Footage of the mighty predator Onychomys torridus

Last week, I posted about my encounter with the impressively aggressive and carnivorous mice (Onychomys), which ended in me leaving a number of motion-sensing infrared video cameras at a long term ecology site near Portal, Arizona. I’m happy to report I have some footage of these mighty hunters. (The team from the Ernest lab had trapped a number of Onychomys they ID’d as species torridus on the plots where I placed these cameras just nights before, so my educated guess is that these videos are of O. torridus, but if any mammologists can distinguish the species more definitively from these videos, I’d love to hear about it.)
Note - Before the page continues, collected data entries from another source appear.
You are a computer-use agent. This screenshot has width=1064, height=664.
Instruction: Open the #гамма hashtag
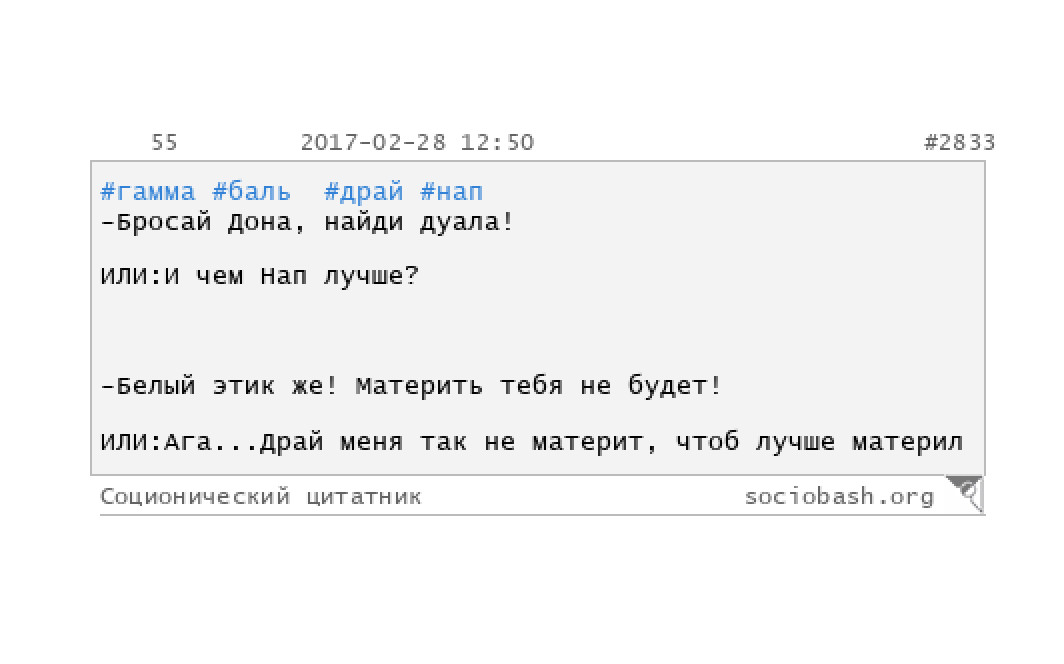[148, 192]
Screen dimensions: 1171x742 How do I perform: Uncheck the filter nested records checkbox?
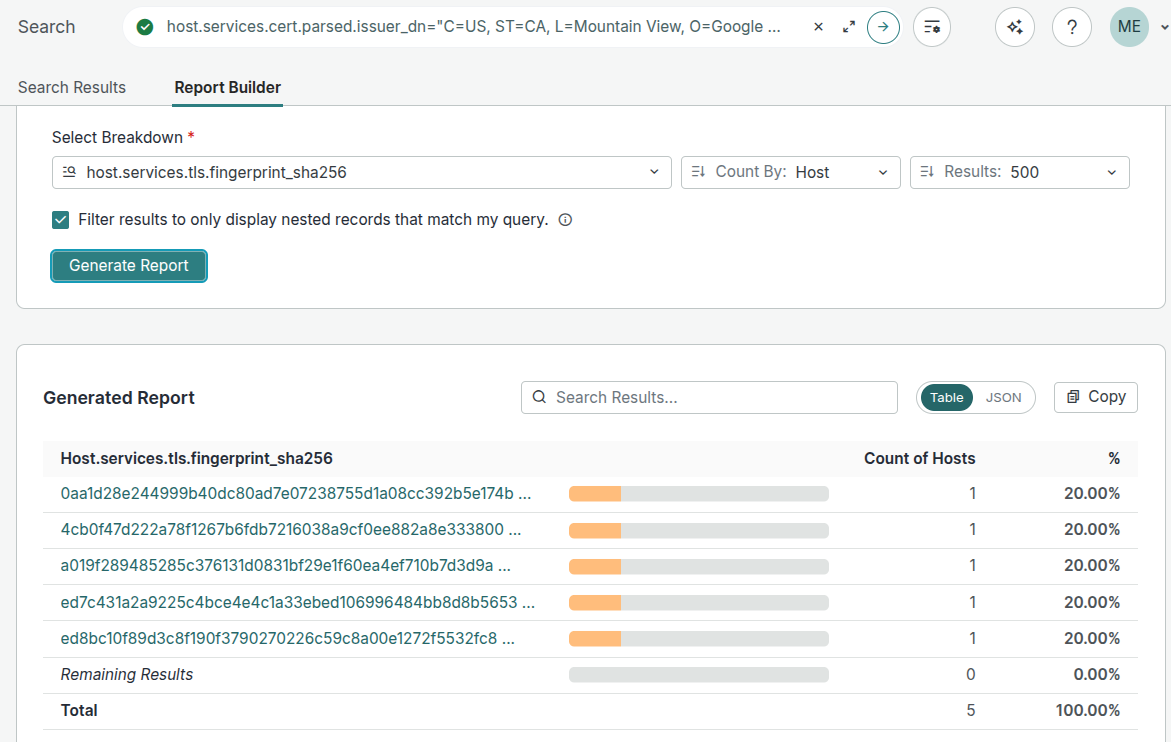coord(61,220)
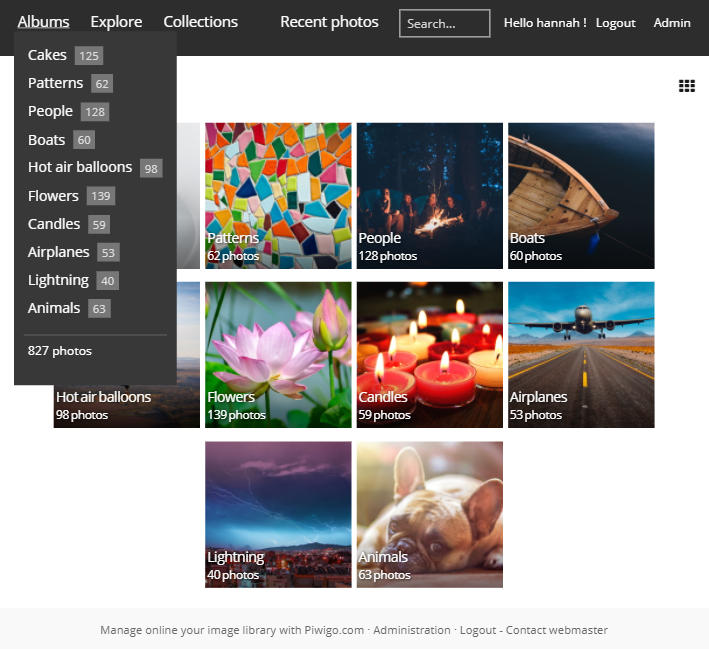Image resolution: width=709 pixels, height=649 pixels.
Task: Choose Hot air balloons from dropdown list
Action: (80, 167)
I baited the cameras with mixed birdseed, so I had lots and lots of videos of granivorous (seed eating) kangaroo rats and pocket mice to view, like these:

But about an hour after the pocket mouse (above) was last seen walking through that path in the grass, look who followed:

The southern grasshopper mouse (I think)! Also known as the scorpion mouse, because it takes down all kinds of dangerous and venomous arthropods, as well as animals nearly its own size. And ten minutes later it (or another one, can’t tell for sure) came back through again, definitely looking like it was tracking something:

Wait, why did I bait the cameras with birdseed when I was seeking carnivorous animals? Although grasshopper mice are carnivorous, they are commonly captured in live traps baited with seeds and oats. I had wondered whether they were at all interested in the seeds, or whether they smelled animals previously trapped in that box and were looking for prey – or whether they were just curious and exploring. (Plus, I was secretly hoping I would capture a grasshopper mouse killing the pocket mouse that was eating the bait. No luck.)

One video seems to answer my question: even if these mice can be completely carnivorous, some are open to trying new food:

I hear a certain large foreign TV network is working on a documentary about these animals. To get high-quality video images, they have to capture a number of animals, then stage encounters by placing a grasshopper mouse and, say, a tarantula in a sandbox together. I like to think that although my footage is less polished, it provides a complementary view of their lives by peering at what happens on a daily basis out in the wider world, where anything could happen.